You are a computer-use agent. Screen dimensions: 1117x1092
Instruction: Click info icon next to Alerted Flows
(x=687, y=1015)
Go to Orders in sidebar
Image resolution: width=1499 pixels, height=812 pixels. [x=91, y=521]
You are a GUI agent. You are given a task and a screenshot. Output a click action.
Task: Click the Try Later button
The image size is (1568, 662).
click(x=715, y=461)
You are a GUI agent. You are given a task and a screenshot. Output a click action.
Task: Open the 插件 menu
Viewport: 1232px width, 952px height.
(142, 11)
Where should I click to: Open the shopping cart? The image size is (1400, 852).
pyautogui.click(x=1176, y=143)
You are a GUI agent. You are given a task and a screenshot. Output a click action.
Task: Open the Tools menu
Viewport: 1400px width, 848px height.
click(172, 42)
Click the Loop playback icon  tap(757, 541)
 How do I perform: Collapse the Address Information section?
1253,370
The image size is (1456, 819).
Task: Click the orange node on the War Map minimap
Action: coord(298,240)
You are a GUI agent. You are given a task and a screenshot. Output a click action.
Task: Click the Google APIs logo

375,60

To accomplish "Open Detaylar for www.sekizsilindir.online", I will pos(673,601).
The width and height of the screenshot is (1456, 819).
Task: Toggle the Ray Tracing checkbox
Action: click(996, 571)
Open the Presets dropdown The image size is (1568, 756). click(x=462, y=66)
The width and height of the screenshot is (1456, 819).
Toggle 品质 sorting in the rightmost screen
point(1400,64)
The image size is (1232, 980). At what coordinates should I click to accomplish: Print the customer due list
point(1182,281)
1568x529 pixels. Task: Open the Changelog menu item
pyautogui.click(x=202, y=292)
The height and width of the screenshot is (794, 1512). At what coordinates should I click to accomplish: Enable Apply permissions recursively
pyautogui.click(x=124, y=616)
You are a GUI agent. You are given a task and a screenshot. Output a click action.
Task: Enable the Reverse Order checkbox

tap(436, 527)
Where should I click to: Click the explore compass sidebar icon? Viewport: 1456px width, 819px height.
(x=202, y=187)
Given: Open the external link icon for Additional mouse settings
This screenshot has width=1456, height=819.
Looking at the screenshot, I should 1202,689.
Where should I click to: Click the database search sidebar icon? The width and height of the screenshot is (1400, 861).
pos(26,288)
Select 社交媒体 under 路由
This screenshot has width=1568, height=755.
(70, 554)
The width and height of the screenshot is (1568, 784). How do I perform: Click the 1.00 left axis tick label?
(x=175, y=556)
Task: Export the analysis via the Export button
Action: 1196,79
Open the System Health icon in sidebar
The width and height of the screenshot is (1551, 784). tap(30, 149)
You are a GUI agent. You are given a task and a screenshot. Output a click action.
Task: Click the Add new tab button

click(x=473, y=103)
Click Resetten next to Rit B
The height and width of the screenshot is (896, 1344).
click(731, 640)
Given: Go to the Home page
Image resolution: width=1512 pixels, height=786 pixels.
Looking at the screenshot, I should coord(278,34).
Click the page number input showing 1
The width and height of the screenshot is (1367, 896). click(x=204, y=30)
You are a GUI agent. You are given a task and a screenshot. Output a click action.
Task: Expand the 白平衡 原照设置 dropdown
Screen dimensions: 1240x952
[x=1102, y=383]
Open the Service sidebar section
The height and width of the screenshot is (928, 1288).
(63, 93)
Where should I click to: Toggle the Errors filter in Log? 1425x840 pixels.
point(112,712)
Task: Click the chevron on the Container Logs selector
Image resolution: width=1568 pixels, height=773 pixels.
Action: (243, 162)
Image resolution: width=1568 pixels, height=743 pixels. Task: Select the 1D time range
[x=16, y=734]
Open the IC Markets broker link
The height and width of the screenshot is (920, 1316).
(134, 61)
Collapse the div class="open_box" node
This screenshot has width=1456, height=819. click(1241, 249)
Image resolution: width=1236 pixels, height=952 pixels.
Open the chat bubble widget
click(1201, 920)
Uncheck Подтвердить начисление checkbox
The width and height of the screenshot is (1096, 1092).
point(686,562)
___
The data above must be repeated in its entirety, exactly as given.

You are a computer-use agent. Screen dimensions: 1117x1092
Instruction: Click info icon next to Alerted Flows
(x=687, y=1015)
Go to Orders in sidebar
Image resolution: width=1499 pixels, height=812 pixels. [x=91, y=521]
You are a GUI agent. You are given a task and a screenshot. Output a click action.
Task: Click the Try Later button
The image size is (1568, 662).
click(x=715, y=461)
You are a GUI agent. You are given a task and a screenshot. Output a click action.
Task: Open the 插件 menu
Viewport: 1232px width, 952px height.
(142, 11)
Where should I click to: Open the shopping cart? The image size is (1400, 852).
pyautogui.click(x=1176, y=143)
You are a GUI agent. You are given a task and a screenshot. Output a click action.
Task: Open the Tools menu
Viewport: 1400px width, 848px height.
click(172, 42)
Click the Loop playback icon  tap(757, 541)
 How do I perform: Collapse the Address Information section?
1253,370
The image size is (1456, 819).
Task: Click the orange node on the War Map minimap
Action: coord(298,240)
You are a GUI agent. You are given a task and a screenshot. Output a click action.
Task: Click the Google APIs logo

375,60

To accomplish "Open Detaylar for www.sekizsilindir.online", I will pos(673,601).
The width and height of the screenshot is (1456, 819).
Task: Toggle the Ray Tracing checkbox
Action: click(996, 571)
Open the Presets dropdown The image size is (1568, 756). click(x=462, y=66)
The width and height of the screenshot is (1456, 819).
Toggle 品质 sorting in the rightmost screen
point(1400,64)
The image size is (1232, 980). At what coordinates should I click to accomplish: Print the customer due list
point(1182,281)
1568x529 pixels. Task: Open the Changelog menu item
pyautogui.click(x=202, y=292)
The height and width of the screenshot is (794, 1512). At what coordinates should I click to accomplish: Enable Apply permissions recursively
pyautogui.click(x=124, y=616)
You are a GUI agent. You are given a task and a screenshot. Output a click action.
Task: Enable the Reverse Order checkbox

tap(436, 527)
Where should I click to: Click the explore compass sidebar icon? Viewport: 1456px width, 819px height.
(x=202, y=187)
Given: Open the external link icon for Additional mouse settings
This screenshot has width=1456, height=819.
Looking at the screenshot, I should 1202,689.
Where should I click to: Click the database search sidebar icon? The width and height of the screenshot is (1400, 861).
pos(26,288)
Select 社交媒体 under 路由
This screenshot has width=1568, height=755.
(70, 554)
The width and height of the screenshot is (1568, 784). How do I perform: Click the 1.00 left axis tick label?
(x=175, y=556)
Task: Export the analysis via the Export button
Action: 1196,79
Open the System Health icon in sidebar
The width and height of the screenshot is (1551, 784). tap(30, 149)
You are a GUI agent. You are given a task and a screenshot. Output a click action.
Task: Click the Add new tab button

click(x=473, y=103)
Click Resetten next to Rit B
The height and width of the screenshot is (896, 1344).
click(731, 640)
Given: Go to the Home page
Image resolution: width=1512 pixels, height=786 pixels.
Looking at the screenshot, I should coord(278,34).
Click the page number input showing 1
The width and height of the screenshot is (1367, 896). click(x=204, y=30)
You are a GUI agent. You are given a task and a screenshot. Output a click action.
Task: Expand the 白平衡 原照设置 dropdown
Screen dimensions: 1240x952
[x=1102, y=383]
Open the Service sidebar section
The height and width of the screenshot is (928, 1288).
(63, 93)
Where should I click to: Toggle the Errors filter in Log? 1425x840 pixels.
point(112,712)
Task: Click the chevron on the Container Logs selector
Image resolution: width=1568 pixels, height=773 pixels.
Action: (243, 162)
Image resolution: width=1568 pixels, height=743 pixels. Task: Select the 1D time range
[x=16, y=734]
Open the IC Markets broker link
The height and width of the screenshot is (920, 1316).
(134, 61)
Collapse the div class="open_box" node
This screenshot has width=1456, height=819. click(1241, 249)
Image resolution: width=1236 pixels, height=952 pixels.
Open the chat bubble widget
click(1201, 920)
Uncheck Подтвердить начисление checkbox
The width and height of the screenshot is (1096, 1092).
point(686,562)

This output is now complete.